– Клуба «Эго» там не было? – спросил Гуров.
– Нет, Лев Иванович, а что?
– Да, видимо, его отец решил, что пусть уж лучше его отпрыск у него на глазах куролесит, чем в других местах, вот он в его клубе и отрывался, – объяснил Лев.
– На Попова же вообще ничего нет, – закончил офицер.
– Итак, что мы имеем на данный момент? – начал Гуров, но Орлов, не давая ему продолжить, перебил его:
– На данный момент мы имеем следующее. Сейчас все разойдутся по своим кабинетам, напишут очень обстоятельные рапорта обо всем, что успели узнать за день, и принесут их мне. А уж я положу их в отдельную папочку и передам ее в службу собственной безопасности, которая в дальнейшем и будет вести это дело. А вы все начнете вплотную заниматься самоубийством, и только им. Задания будут розданы позднее, а пока, после того как рапорта напишете, будете все дружно изучать дела Нестора, Лаптя и Старца в поисках возможных мотивов мести их сыновьям со стороны бывших подельников их отцов, а Гуров с Крячко займутся самими папашами. Все! – твердо заявил он и даже ладонью по столу хлопнул.
В присутствии подчиненных Гуров возражать Петру не стал, но вот, когда удивленные офицеры вышли, сказал:
– Петр! Ты понимаешь, что служба собственной безопасности это дело на тормозах спустит?
– Полковник Гуров! Вы слышали приказ начальника или мне его специально для вас в письменном виде оформить и под роспись ознакомить? – сухо спросил Орлов.
Вопрос был риторический, ответа не требовал, и Лев, понимая, что обозлил Петра до крайности, промолчал, а тот продолжал:
– Доложите мне, господин полковник, что собираетесь предпринять для раскрытия этого дела.
– Господин генерал-майор! Сегодня вечером я, полковник Гуров, собираюсь побеседовать с отцом пострадавшего Нестерова, а полковник Крячко – с отцами Старкова и Лаптева. Эти беседы необходимы для выяснения обстоятельств, предшествовавших самоубийству или убийству. О результатах будет вам доложено завтра. В том случае, если выявится существенная для расследования информация, позднее все будет оформлено официально, под протокол, – сухо ответил Лев, причем еще и по стойке «смирно» встал.
– Тогда можете быть свободны. Оба! – отпустил их Орлов.
С трудом сдерживаясь, чтобы не взорваться еще в коридоре, Гуров, войдя в кабинет, взвился чуть не до потолка:
– Стас! Он что, меня воспитывать решил? Так я вроде уже большенький!
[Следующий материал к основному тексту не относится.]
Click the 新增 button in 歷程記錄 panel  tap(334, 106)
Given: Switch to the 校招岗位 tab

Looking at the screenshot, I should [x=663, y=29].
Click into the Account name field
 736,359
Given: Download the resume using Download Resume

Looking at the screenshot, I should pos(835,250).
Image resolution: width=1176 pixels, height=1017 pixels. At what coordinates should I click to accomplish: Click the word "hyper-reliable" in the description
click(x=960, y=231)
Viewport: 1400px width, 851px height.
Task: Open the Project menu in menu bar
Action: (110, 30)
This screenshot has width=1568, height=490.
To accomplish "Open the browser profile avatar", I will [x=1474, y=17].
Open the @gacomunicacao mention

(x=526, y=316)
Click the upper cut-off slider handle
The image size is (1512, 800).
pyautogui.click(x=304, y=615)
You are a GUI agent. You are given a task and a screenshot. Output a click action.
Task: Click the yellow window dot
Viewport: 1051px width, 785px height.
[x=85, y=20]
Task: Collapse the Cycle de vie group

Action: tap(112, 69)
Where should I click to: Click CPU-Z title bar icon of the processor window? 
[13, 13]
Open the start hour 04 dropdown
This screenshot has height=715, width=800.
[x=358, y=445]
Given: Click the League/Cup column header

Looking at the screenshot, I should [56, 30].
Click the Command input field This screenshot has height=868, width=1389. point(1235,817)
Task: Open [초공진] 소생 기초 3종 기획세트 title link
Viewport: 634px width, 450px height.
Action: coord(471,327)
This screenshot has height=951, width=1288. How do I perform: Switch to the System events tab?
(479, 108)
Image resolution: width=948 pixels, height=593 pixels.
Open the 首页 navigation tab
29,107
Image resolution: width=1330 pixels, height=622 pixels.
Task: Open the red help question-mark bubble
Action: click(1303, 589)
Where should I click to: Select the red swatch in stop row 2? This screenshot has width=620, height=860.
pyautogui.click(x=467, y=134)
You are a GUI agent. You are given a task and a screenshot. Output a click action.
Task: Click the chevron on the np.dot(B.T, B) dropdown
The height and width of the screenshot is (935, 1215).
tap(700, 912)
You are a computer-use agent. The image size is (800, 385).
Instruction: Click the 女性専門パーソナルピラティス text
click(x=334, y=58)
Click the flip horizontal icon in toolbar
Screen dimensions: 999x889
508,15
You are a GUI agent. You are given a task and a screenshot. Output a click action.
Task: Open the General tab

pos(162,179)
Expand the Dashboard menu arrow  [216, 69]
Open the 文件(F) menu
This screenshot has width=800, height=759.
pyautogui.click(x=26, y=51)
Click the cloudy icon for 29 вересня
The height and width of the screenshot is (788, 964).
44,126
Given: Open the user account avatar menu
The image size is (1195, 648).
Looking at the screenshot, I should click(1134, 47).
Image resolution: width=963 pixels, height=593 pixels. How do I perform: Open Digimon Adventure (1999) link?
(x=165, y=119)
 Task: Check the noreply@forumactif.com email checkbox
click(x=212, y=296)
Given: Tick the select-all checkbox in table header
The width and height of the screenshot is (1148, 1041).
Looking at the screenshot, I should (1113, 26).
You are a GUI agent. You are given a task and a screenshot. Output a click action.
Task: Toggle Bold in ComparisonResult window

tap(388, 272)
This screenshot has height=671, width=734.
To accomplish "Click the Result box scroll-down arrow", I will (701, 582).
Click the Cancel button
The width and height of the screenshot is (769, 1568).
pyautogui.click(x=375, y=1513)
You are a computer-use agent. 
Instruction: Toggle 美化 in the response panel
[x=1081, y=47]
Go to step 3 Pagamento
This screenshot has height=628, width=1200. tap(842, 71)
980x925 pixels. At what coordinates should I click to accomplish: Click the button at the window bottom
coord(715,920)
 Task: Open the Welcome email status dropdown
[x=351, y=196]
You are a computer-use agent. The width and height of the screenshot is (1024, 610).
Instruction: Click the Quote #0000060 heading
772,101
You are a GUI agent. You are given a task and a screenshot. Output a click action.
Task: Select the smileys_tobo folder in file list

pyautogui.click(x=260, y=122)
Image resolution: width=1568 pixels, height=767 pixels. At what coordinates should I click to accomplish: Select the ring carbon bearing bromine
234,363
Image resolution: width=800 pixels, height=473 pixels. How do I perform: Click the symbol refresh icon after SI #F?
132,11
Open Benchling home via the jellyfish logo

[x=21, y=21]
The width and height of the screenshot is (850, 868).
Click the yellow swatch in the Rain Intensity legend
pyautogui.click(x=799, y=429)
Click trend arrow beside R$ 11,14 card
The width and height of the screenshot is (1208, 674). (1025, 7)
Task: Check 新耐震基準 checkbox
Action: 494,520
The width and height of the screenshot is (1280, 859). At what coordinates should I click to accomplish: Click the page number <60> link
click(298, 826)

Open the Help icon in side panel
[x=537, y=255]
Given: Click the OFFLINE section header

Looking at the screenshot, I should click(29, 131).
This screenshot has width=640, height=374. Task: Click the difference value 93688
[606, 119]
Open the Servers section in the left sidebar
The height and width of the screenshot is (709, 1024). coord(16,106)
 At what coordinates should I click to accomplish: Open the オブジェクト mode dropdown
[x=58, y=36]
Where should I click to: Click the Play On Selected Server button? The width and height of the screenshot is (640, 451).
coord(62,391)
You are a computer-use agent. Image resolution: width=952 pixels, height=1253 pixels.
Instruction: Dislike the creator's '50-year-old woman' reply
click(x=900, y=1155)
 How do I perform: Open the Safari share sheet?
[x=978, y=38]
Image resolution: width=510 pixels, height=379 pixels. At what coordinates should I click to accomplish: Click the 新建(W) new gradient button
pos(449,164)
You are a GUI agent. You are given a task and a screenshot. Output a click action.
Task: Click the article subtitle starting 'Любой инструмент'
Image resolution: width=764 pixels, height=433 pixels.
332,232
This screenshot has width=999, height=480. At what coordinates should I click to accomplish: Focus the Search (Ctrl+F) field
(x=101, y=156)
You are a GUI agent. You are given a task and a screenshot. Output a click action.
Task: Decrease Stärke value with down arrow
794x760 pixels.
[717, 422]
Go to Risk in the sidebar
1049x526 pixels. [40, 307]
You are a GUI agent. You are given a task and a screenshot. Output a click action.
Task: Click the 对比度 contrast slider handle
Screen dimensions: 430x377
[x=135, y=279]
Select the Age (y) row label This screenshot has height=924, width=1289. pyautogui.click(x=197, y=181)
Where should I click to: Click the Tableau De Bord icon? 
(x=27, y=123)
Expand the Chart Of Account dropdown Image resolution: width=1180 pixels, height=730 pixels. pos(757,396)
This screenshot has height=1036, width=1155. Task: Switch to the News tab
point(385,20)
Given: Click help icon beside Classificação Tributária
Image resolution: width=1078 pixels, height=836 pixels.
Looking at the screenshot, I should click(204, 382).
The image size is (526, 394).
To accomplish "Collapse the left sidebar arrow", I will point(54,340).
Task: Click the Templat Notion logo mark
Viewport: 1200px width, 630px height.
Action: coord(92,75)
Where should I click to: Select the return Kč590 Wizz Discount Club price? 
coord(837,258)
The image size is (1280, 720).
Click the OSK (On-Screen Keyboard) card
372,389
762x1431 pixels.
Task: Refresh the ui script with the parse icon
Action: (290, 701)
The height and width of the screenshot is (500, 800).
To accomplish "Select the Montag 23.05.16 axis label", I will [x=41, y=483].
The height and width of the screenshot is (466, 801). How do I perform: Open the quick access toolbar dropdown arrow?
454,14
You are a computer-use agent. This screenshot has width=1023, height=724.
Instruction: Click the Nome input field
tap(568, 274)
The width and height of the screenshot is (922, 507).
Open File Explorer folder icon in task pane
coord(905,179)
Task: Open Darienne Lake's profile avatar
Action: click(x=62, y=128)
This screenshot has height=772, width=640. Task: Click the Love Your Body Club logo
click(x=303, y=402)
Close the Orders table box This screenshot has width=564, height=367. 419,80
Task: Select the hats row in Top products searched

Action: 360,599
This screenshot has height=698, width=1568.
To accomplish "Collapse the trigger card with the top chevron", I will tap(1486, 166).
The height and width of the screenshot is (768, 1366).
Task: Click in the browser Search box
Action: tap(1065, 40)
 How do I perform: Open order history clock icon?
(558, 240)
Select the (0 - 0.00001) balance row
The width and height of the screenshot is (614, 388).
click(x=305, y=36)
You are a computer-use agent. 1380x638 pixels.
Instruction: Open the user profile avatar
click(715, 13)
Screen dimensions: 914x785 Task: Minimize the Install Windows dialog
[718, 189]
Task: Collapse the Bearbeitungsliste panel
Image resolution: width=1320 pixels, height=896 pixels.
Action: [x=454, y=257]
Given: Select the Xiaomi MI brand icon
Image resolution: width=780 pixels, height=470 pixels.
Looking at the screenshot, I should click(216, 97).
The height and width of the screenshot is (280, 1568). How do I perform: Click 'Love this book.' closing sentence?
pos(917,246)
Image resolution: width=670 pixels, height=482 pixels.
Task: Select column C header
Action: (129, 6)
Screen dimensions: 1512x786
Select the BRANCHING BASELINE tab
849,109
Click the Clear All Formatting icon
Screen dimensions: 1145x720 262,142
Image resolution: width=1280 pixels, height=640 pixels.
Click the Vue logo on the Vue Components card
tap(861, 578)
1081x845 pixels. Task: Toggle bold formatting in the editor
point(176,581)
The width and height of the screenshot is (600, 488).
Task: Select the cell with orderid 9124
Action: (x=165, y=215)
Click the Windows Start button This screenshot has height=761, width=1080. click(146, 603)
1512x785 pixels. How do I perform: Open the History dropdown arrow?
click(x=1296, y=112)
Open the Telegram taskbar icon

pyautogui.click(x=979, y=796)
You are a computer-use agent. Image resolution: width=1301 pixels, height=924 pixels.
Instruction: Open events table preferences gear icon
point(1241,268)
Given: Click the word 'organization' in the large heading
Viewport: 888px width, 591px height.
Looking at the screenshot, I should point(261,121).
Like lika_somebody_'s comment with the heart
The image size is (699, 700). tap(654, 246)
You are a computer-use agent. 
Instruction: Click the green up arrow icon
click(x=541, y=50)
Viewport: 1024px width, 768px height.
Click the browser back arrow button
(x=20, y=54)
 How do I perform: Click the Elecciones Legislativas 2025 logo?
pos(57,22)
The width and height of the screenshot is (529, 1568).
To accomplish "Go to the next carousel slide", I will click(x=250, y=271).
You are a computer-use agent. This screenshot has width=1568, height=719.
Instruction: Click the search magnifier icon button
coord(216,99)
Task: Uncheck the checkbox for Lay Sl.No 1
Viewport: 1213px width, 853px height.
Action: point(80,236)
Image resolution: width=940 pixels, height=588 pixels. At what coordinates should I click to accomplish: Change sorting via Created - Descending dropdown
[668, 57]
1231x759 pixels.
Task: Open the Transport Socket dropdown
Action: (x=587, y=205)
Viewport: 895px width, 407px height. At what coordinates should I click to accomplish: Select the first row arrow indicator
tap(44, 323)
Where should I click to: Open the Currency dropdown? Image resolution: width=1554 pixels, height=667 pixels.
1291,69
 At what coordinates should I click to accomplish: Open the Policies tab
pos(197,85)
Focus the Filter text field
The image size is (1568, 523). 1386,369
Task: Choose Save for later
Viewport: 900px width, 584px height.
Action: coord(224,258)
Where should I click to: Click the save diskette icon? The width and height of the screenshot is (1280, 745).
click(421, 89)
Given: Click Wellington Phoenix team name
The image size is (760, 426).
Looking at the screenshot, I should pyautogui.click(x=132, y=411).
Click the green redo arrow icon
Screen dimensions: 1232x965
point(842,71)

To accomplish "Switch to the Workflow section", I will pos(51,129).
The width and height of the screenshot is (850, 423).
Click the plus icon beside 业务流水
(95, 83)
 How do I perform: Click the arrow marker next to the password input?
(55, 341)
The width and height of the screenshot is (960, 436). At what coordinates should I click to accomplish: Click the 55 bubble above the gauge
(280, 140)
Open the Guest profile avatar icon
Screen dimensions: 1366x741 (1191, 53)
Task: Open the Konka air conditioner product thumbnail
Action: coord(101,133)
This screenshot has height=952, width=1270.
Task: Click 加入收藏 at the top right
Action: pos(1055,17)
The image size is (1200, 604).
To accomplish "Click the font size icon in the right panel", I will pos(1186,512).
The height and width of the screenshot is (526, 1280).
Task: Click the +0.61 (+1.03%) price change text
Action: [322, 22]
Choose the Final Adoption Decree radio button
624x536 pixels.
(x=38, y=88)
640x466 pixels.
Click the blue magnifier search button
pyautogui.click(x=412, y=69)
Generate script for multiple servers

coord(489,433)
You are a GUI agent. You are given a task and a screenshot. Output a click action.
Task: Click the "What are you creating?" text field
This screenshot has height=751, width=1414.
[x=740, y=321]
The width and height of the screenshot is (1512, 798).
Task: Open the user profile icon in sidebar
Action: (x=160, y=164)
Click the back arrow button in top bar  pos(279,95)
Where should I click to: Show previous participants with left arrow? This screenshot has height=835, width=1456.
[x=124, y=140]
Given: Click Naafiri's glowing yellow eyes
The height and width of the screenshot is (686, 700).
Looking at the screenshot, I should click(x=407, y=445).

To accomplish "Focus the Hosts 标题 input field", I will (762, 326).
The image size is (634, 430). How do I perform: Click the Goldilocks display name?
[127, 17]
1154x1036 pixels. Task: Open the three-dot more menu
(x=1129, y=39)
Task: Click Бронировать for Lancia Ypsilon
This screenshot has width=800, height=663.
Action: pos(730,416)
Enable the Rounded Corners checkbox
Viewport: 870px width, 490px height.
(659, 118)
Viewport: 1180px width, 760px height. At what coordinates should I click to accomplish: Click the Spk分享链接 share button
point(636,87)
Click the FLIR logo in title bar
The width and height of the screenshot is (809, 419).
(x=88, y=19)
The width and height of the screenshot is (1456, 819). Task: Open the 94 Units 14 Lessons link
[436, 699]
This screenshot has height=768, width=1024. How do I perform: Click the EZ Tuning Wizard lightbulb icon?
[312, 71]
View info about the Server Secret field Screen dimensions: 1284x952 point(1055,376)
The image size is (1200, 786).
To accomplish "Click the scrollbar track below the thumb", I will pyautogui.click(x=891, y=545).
Крячко мудро молчал, давая другу возможность выговориться и стравить пар, а тот и не думал успокаиваться и продолжал бушевать. Он возмущался тем, что Петр оказался таким слабаком, сдался без боя и передал дело службе собственной безопасности, грозил уйти к чертовой матери в частный сыск, а до тех пор не разговаривать с Орловым ни на какие темы, кроме служебных, сетовал на то, что в отделе кадров все уже разошлись, а то бы он прямо сейчас взял у них бланк обходного листа, обещал уйти на больничный, и пусть остальные как хотят, так это дело и расхлебывают. Наконец он выдохся, и тогда Стас заговорил:
– Лева! Если Петр так поступил, значит, у него для этого веские причины. Он ворон старый, мудрый и жизнью битый! Зря не каркнет! Вот он на тебя наорал, чтобы в чувство привести и на грешную землю с небес спустить, и доложил, что воспитательную беседу с тобой провел. А если бы он взбрыкивать стал, то тебя бы опять на ковер к Щенку дернули, и уж тот, в свете вновь открывшихся обстоятельств, имел бы тебя в извращенной форме, долго, сладострастно и с особым цинизмом, чтобы отыграться за пережитое унижение. А ты бы стоял, все это слушал и вякнуть не смел! А если бы посмел, это имело бы для тебя самые плачевные последствия, потому что он, как ни крути, а заместитель нашего министра, а ты всего лишь полковник-важняк! Вот и думай теперь о Петре все, что хочешь! И вообще мне к Лаптю пора!